Akinobu Watanabe and Gregory Erickson examined bone microstructure in a theropod dinosaur from the Cretaceous of Alaska. Their work suggests that, at least in dinosaurs, bone microstructure has some potential usefulness in making identifications (their specimen appears to be from an ornithomimosaur). In addition, their specimen lacks some features that had previously been suggested as adaptations for a polar environment, throwing that interpretation into question.
Nathan Noll figured fruit pits (endocarps) from Gray Fossil Site. One of the really interesting features on some of these endocarps are the presence of apparent bite marks from squirrels.
Michael Granatosky, Jonathan Bloch, and Richard Hulbert reported a porcupine from the Pliocene of Florida that is unusual in that it had a prehensile tail; the modern North American porcupine lacks this feature.

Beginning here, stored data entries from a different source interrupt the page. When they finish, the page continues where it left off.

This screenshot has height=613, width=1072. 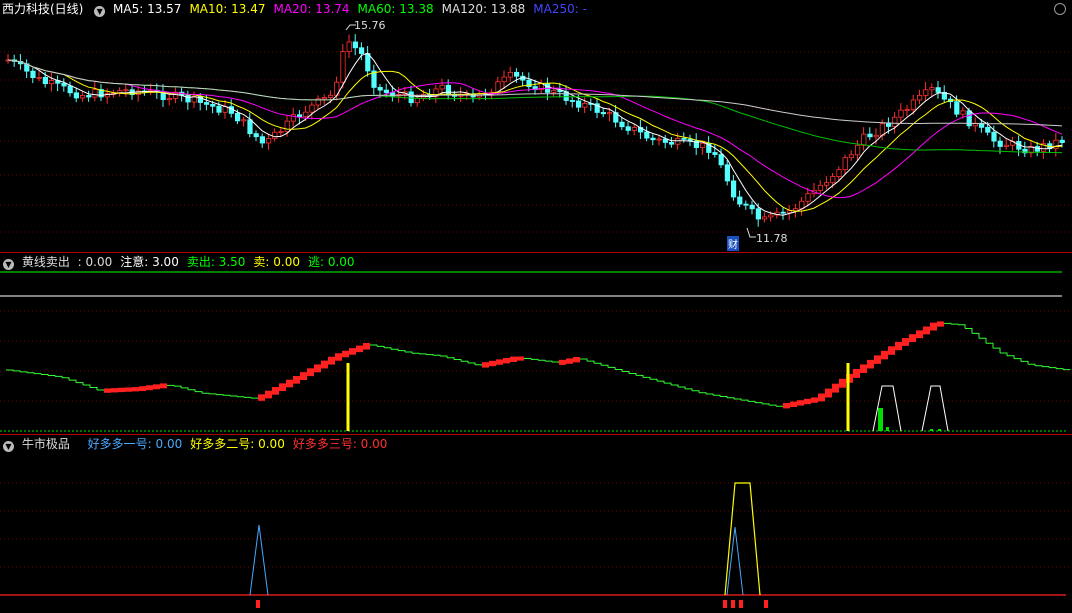 I want to click on legend-item: MA250: -, so click(x=560, y=9).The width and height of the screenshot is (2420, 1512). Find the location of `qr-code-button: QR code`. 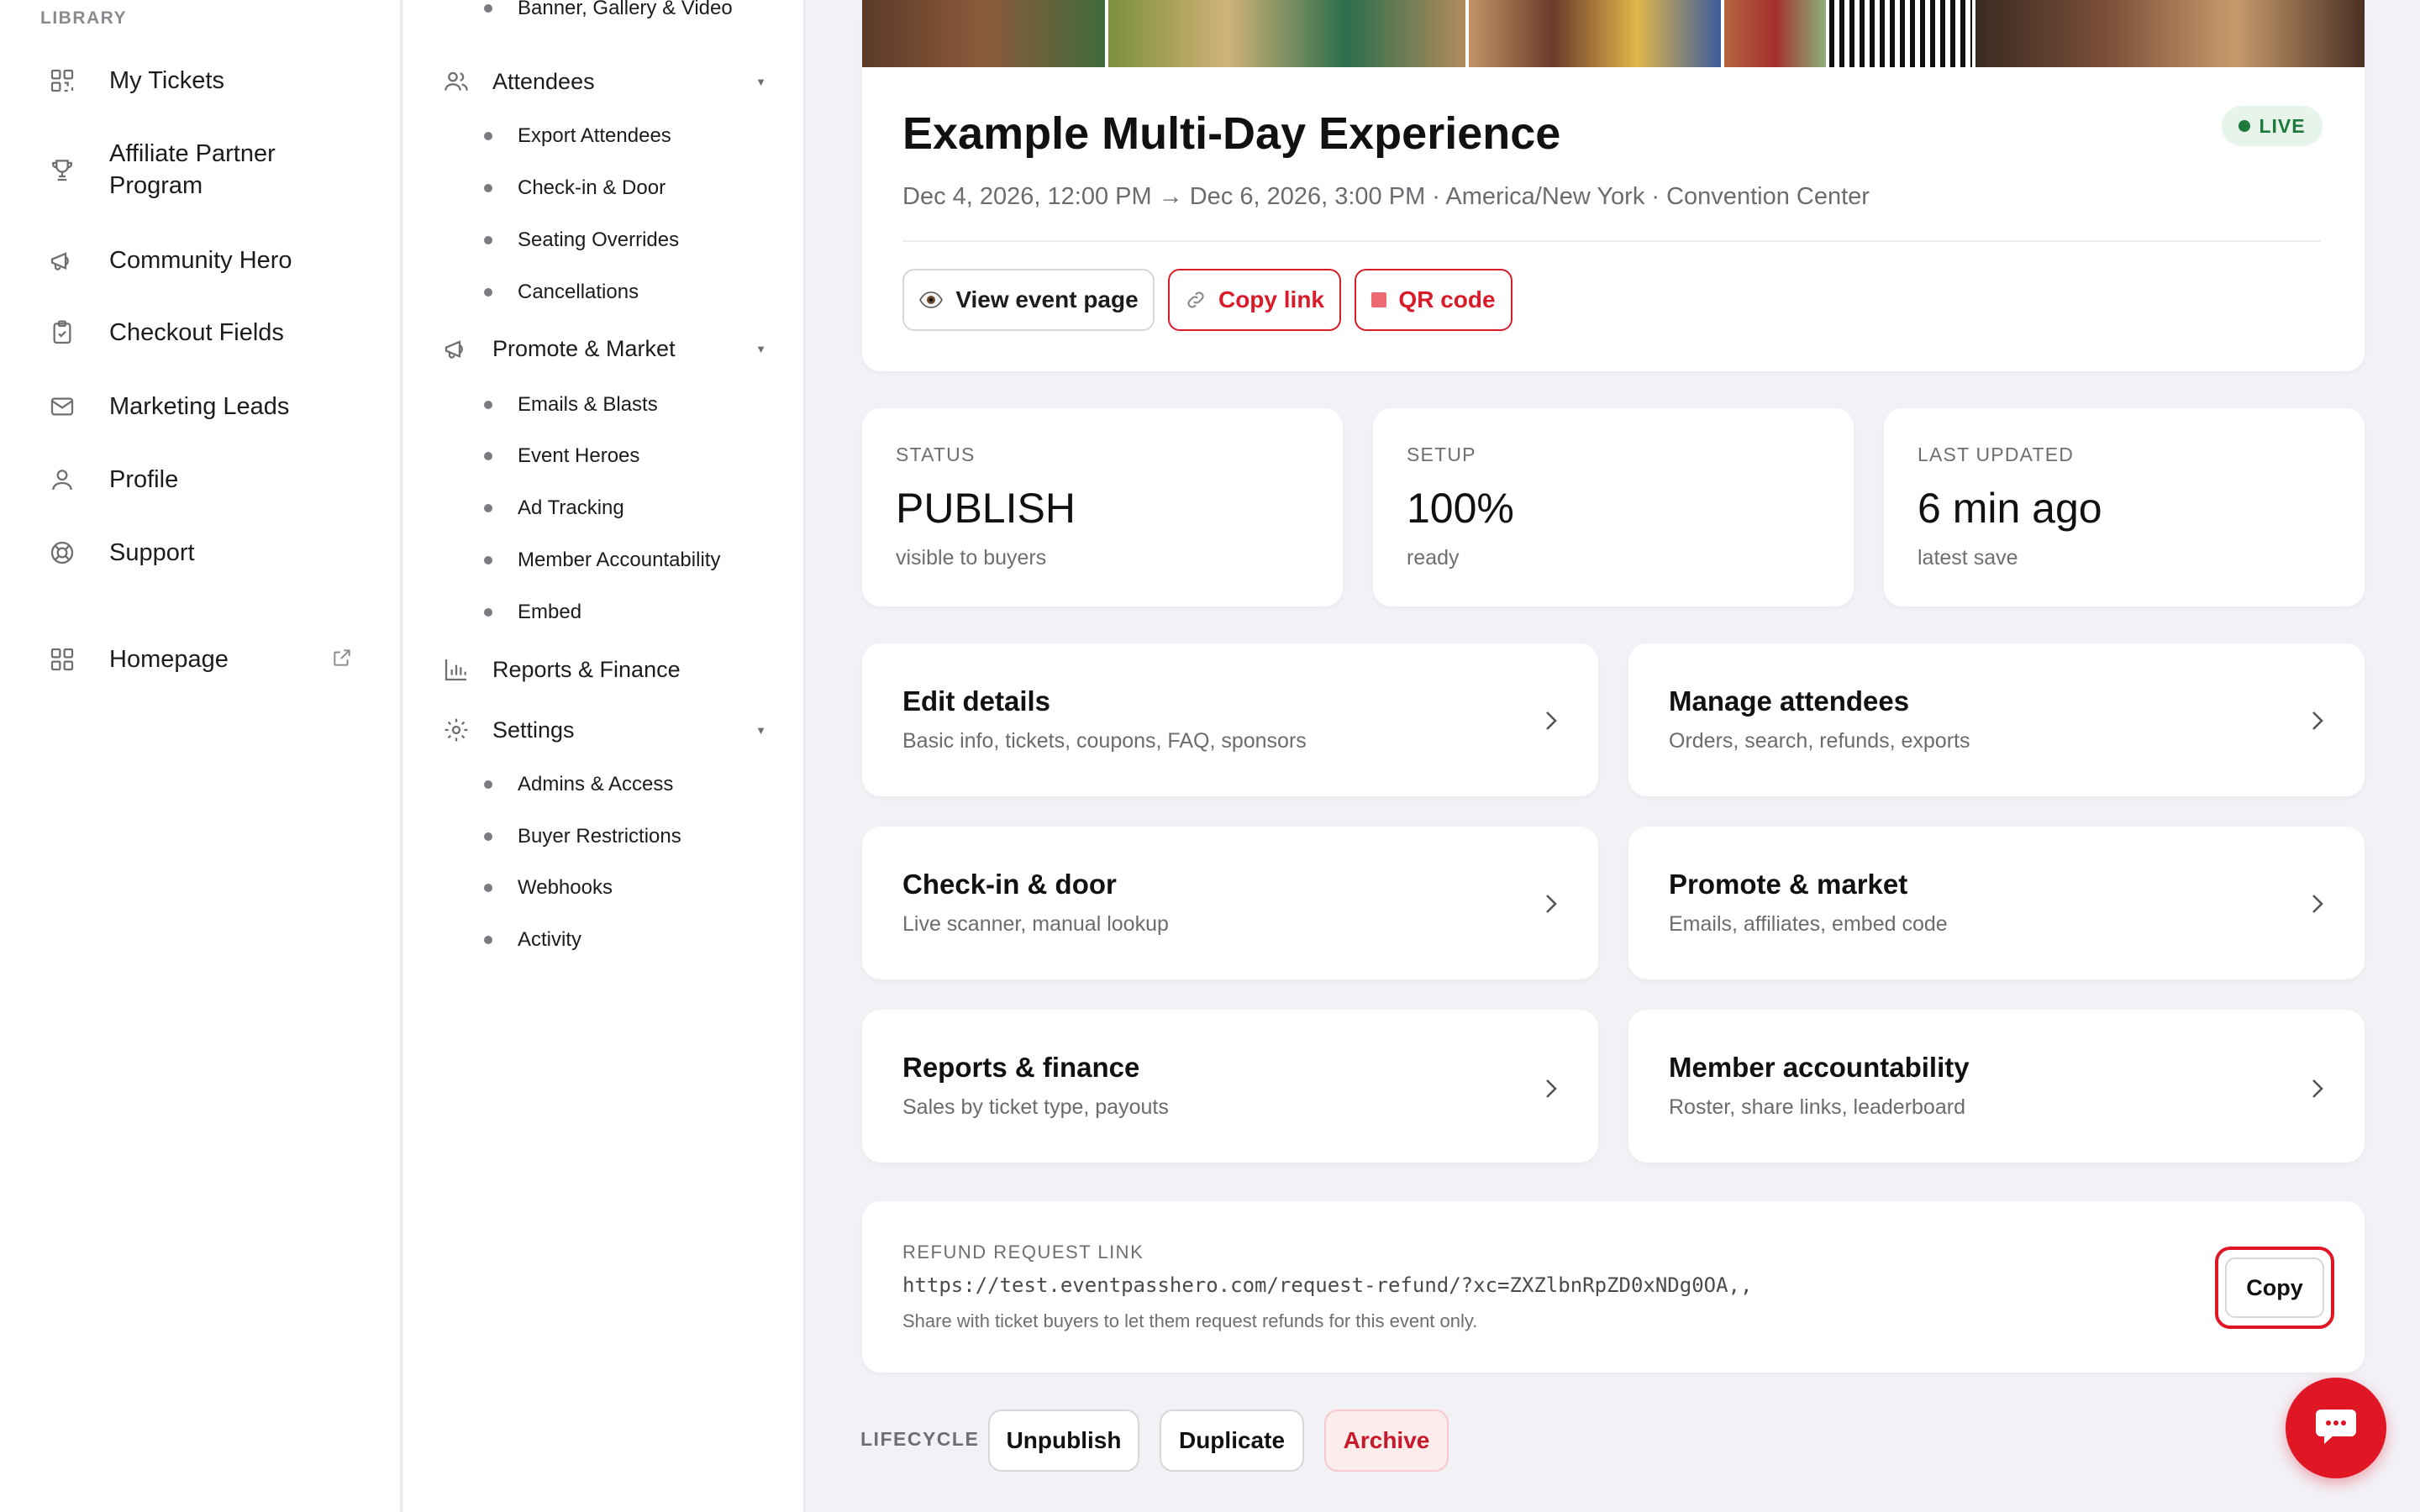

qr-code-button: QR code is located at coordinates (1434, 300).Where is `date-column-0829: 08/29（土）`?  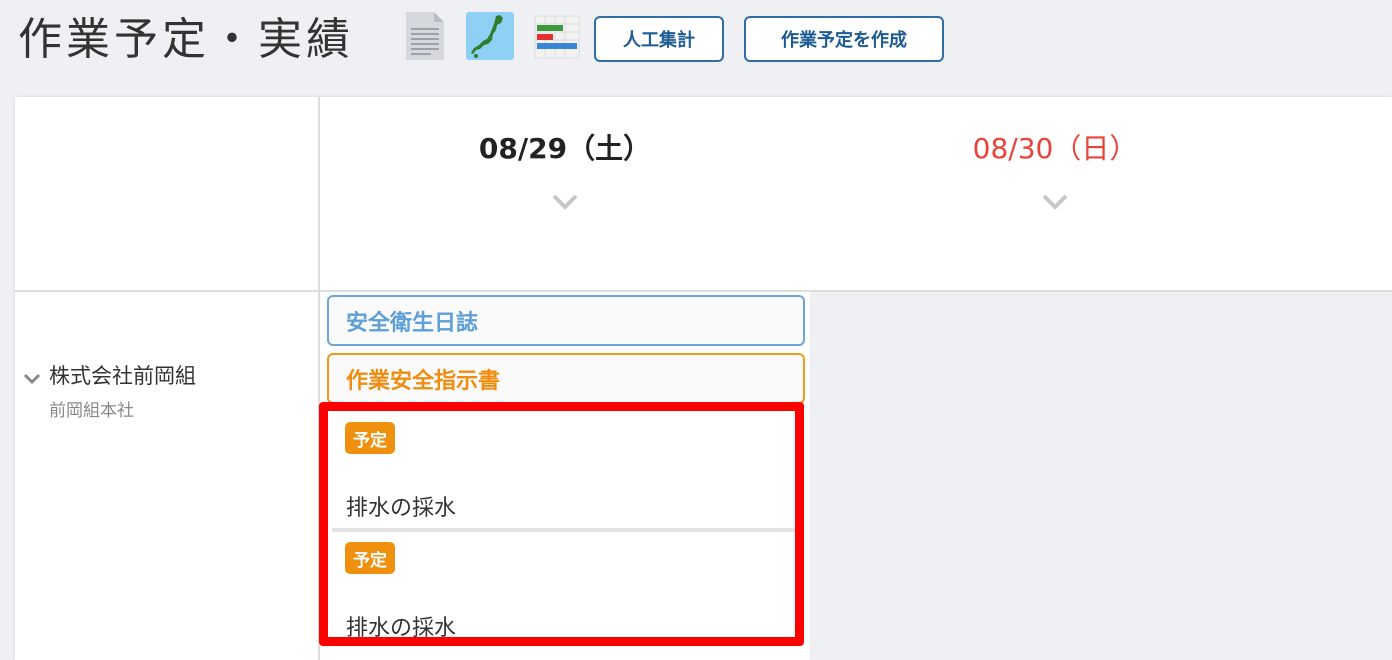
date-column-0829: 08/29（土） is located at coordinates (565, 194).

After the evening banquet, David Steadman wrapped up the meeting with a lecture on fossils from so-called blue holes in the Bahamas. As the Bahamas are made of limestone, they are covered with sinkholes that are filled with fresh water, underlain by opaque, sulfuric acid-rich water, underlain by anoxic salt water. This environment is ideal for preserving fossils, and the sediments in the sides and bottoms of the holes are filled with vast numbers of fossils, including crocodiles, tortoises, and the remains from owl roosts. The Bahamas are located very close to Florida, but separated from the mainland by deep water and swift currents (the Gulf Stream) that presents Florida vertebrates (other than birds and bats) from reaching the islands. Instead, most of the terrestrial vertebrates on the islands come from Cuba.
The fourth meeting of SeAVP was a great success, and everyone’s looking forward to next year’s meeting. I’d like to thank Richard Hulbert, Bruce MacFadden, and the other staff and students of the Florida Museum of Natural History for hosting such a pleasant and successful meeting.